Nei precedenti due articoli di condivisione e riflessione sul mio viaggio di pellegrinaggio ai santuari sacri della Mecca e Medina, mi sono soffermato sul profondo valore spirituale di tale viaggio di ricerca e rinascita spirituale e sui valori universali di unità e giustizia che al-hajj insegna ad ogni pellegrino, concludendo con l’imperativo per i musulmani di liberare se stessi e le loro società dal giogo della tirannia per poter far fronte al comandamento etico-religioso di sostenere tutti gli oppressi nel mondo e in particolare in Palestina. In questo ultimo articolo vorrei concentrarmi su un aspetto altrettanto cruciale che riguarda la preservazione di questi luoghi sacri dell’Islam dalla guerra dichiarata dalla dottrina wahhabita e dall’ideologia materialista che si sono impossessati del regime saudita, “custode” dei santuari sacri dal 1925, ovvero dal crollo dell’impero ottomano.

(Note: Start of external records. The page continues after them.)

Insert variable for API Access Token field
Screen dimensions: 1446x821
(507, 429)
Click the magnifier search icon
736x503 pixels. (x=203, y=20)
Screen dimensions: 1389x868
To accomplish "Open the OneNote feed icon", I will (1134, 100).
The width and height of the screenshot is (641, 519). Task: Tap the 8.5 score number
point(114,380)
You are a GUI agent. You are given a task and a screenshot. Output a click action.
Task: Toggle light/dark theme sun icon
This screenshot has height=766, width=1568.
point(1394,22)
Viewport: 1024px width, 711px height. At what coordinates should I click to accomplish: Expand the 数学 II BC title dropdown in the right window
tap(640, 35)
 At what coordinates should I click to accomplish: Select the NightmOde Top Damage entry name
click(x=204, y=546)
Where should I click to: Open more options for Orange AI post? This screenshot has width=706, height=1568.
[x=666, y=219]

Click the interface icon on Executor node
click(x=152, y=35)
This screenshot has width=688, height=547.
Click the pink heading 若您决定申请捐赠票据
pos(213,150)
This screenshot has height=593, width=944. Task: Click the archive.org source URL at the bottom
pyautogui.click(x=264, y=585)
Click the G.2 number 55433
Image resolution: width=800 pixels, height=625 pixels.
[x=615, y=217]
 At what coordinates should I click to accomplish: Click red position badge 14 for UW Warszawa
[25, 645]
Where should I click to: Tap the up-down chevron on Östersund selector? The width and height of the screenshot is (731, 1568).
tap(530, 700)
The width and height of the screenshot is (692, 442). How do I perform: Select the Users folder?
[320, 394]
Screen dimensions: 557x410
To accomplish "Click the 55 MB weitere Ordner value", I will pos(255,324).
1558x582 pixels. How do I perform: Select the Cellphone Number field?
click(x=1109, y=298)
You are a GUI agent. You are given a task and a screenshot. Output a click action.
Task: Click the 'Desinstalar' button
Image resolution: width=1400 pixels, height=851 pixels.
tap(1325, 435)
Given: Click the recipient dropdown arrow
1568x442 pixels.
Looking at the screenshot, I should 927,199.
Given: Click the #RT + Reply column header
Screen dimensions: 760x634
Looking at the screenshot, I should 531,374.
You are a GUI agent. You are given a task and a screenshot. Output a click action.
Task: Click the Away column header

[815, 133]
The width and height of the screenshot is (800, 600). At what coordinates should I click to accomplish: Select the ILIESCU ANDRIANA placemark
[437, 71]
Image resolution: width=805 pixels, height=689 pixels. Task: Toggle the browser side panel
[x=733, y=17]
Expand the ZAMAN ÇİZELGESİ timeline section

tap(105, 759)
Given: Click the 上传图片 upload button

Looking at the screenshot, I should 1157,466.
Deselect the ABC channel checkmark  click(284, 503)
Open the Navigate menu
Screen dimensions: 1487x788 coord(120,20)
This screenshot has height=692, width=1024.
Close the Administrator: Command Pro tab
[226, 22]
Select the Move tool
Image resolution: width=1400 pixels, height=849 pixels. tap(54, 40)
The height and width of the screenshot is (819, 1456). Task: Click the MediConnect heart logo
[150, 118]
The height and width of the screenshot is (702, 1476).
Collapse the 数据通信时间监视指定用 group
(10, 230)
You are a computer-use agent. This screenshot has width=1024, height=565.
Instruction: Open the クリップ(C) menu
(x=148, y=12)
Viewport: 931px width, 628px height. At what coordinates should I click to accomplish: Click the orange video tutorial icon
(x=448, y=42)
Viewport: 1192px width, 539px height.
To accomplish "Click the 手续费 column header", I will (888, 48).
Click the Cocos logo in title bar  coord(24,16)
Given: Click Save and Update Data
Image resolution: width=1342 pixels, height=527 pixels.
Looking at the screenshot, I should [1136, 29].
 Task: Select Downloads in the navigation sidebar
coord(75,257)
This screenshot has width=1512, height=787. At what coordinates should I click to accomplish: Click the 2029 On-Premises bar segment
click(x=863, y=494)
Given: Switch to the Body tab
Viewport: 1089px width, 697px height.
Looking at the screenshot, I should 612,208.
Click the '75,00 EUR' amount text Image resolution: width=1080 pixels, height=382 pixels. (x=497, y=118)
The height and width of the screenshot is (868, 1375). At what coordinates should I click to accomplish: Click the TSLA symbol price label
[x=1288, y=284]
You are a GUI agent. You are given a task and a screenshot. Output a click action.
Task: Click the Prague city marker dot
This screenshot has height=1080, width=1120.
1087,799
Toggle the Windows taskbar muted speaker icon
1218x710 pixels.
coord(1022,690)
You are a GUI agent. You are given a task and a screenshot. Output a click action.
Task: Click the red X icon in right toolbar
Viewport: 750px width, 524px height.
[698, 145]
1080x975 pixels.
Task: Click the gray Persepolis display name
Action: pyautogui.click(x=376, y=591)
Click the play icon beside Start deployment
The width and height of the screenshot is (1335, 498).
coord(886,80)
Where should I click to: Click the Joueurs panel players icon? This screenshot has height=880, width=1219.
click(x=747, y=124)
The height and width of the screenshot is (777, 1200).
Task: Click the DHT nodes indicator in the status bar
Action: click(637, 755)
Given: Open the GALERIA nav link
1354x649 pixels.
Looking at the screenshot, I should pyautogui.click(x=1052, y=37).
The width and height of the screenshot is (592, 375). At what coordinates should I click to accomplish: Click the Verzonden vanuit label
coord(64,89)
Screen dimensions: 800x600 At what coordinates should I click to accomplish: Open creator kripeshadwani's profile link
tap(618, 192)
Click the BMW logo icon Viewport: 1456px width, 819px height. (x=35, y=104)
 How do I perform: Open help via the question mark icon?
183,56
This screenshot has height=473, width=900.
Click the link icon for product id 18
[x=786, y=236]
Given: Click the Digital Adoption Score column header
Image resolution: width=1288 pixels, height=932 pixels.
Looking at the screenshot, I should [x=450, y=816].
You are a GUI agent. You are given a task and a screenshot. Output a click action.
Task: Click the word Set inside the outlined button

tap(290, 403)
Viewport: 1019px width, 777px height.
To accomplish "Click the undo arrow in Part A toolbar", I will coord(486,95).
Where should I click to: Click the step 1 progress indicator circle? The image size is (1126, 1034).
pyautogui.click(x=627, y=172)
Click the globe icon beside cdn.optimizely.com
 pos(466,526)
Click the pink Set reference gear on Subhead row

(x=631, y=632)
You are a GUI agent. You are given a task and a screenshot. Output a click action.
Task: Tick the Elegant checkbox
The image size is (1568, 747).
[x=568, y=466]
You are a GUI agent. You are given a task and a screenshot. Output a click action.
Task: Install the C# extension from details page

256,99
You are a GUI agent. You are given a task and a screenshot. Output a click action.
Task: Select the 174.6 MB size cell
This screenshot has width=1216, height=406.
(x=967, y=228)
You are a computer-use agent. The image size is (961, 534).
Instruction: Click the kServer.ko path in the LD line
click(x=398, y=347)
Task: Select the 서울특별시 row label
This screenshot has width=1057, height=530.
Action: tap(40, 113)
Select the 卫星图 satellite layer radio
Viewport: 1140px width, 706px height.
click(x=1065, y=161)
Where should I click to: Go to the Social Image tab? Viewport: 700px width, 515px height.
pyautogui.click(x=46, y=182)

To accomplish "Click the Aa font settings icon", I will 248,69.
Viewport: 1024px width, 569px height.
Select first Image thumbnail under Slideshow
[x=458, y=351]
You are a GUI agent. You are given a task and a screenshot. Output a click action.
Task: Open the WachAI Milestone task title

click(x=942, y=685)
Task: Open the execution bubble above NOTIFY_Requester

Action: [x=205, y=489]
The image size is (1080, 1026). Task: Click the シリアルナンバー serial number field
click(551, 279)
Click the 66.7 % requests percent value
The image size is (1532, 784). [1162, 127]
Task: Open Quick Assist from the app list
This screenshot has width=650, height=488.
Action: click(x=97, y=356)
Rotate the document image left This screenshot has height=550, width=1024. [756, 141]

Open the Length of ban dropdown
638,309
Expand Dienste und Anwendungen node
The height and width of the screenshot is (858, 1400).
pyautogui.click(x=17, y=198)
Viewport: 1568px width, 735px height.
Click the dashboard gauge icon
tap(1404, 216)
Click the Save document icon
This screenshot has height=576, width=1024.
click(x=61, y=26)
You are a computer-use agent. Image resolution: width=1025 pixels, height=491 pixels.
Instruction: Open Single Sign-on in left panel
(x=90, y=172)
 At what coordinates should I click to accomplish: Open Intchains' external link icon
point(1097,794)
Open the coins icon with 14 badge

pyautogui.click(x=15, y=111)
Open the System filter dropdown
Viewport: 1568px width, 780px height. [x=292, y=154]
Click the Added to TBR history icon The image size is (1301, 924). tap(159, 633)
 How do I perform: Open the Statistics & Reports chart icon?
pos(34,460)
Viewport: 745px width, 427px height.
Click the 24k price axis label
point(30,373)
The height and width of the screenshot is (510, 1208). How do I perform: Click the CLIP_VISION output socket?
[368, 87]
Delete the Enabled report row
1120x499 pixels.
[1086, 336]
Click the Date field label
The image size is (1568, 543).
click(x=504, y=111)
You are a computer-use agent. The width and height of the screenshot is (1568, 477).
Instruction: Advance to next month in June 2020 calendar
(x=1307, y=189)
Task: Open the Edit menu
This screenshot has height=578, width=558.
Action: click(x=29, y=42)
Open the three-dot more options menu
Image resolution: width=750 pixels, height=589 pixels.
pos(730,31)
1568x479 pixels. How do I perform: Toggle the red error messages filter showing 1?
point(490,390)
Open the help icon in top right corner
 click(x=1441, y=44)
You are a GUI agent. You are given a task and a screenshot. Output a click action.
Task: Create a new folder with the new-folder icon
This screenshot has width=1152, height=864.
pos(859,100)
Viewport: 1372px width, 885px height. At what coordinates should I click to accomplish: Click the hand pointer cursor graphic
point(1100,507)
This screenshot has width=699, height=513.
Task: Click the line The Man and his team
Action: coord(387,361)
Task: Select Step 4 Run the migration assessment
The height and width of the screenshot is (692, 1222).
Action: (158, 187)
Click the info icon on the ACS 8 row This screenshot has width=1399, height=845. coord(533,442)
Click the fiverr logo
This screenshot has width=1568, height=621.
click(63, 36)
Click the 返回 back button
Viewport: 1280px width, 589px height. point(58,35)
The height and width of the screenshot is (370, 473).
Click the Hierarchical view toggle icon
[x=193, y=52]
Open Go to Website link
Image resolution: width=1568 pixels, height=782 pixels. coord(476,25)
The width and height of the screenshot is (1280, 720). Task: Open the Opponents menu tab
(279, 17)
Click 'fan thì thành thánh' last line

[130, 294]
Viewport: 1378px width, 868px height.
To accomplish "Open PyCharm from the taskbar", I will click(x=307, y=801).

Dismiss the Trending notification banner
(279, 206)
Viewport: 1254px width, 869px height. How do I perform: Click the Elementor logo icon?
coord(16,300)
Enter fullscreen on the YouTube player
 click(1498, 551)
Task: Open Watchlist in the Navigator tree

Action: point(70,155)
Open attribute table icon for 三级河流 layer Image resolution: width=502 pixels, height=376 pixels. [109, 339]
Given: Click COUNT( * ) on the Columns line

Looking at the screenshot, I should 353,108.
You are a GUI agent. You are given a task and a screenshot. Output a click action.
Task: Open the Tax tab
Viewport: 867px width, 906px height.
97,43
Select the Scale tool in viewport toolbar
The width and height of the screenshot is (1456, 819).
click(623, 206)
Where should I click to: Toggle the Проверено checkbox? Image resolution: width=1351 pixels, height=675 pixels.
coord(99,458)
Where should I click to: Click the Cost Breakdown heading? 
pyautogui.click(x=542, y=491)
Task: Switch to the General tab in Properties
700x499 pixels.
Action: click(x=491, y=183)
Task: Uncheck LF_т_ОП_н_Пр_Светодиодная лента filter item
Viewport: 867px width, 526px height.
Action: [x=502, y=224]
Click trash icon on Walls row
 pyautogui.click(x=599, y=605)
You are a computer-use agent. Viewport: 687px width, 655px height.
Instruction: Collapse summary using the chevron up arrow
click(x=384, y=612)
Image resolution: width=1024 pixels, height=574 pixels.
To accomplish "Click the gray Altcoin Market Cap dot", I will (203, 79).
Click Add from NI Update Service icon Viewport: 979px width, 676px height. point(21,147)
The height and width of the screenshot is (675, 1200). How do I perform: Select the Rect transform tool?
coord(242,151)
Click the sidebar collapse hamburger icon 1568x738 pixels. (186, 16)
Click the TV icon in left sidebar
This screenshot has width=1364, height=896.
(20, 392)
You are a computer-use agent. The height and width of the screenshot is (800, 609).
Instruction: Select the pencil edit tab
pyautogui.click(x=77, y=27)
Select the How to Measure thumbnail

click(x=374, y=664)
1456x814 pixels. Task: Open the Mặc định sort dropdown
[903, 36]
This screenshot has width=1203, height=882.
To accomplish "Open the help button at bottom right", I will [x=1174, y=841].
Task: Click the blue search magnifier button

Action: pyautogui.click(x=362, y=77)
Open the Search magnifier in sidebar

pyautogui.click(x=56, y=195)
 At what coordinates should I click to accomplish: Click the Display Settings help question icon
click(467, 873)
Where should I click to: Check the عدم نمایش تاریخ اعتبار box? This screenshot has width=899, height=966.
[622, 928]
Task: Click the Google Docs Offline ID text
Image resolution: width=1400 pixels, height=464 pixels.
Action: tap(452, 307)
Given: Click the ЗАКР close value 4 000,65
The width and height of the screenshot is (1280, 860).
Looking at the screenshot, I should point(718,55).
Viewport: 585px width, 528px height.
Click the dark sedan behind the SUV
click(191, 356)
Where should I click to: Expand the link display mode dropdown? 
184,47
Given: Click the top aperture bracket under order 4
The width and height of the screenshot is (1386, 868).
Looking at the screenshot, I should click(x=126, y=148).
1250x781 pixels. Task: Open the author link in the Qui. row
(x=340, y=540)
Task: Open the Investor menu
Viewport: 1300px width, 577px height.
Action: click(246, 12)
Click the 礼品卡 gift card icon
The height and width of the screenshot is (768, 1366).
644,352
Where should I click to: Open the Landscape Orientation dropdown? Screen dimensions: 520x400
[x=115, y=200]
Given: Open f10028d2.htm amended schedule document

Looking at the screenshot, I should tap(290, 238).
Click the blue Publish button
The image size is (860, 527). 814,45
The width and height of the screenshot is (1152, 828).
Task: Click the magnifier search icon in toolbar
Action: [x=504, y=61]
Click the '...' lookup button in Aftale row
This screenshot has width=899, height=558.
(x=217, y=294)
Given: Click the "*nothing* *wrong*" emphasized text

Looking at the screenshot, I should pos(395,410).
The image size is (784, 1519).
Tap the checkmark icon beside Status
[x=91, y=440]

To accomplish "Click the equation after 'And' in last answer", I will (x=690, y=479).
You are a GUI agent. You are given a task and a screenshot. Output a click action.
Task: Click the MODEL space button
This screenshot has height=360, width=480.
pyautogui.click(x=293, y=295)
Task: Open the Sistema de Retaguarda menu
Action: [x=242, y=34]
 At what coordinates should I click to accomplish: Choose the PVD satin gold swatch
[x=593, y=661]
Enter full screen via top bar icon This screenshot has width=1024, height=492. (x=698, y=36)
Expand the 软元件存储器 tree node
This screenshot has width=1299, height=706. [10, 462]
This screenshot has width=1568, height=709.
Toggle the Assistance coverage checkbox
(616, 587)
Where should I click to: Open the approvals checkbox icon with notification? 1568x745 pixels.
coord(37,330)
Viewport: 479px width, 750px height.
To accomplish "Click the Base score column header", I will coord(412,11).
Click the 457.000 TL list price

Il pellegrinaggio, espressione pura di devozione, oggi rischia di essere soffocato dall’avanzata del consumismo e del materialismo come notano molti pellegrini ed osservatori. Questo fenomeno si manifesta in vari modi, influenzando profondamente l’esperienza spirituale dei pellegrini nella casa di Dio, rifugio degli uomini, stabilita da Abramo e Ismaele (pace su di loro) millenni fa.

Wahhabismo e distruzione di siti religiosi

Uno dei segnali più evidenti di questa tendenza è la distruzione di importanti siti storici per fare spazio a palazzi obbrobriosi, in contrasto con la tradizionale architettura islamica e la preservazione storica. Il simbolo di questa brutale trasformazione è rappresentato dalle torri dell’Abraj Al Bait, un complesso di edifici con al centro la Clock Tower, una struttura rettangolare in acciaio e cemento alta 600 metri, che eclissa la Kaaba (alta circa 13m). Questa torre/hotel 7 stelle si innalza su cinque piani di centro commerciale con tutti i marchi occidentali, e ha le camere con vista sulla Kaaba che arrivano a costare 7mila dollari a notte. Altri progetti ancor più obbrobriosi sono in corso o in programma, tra cui il complesso di Jabal Omar.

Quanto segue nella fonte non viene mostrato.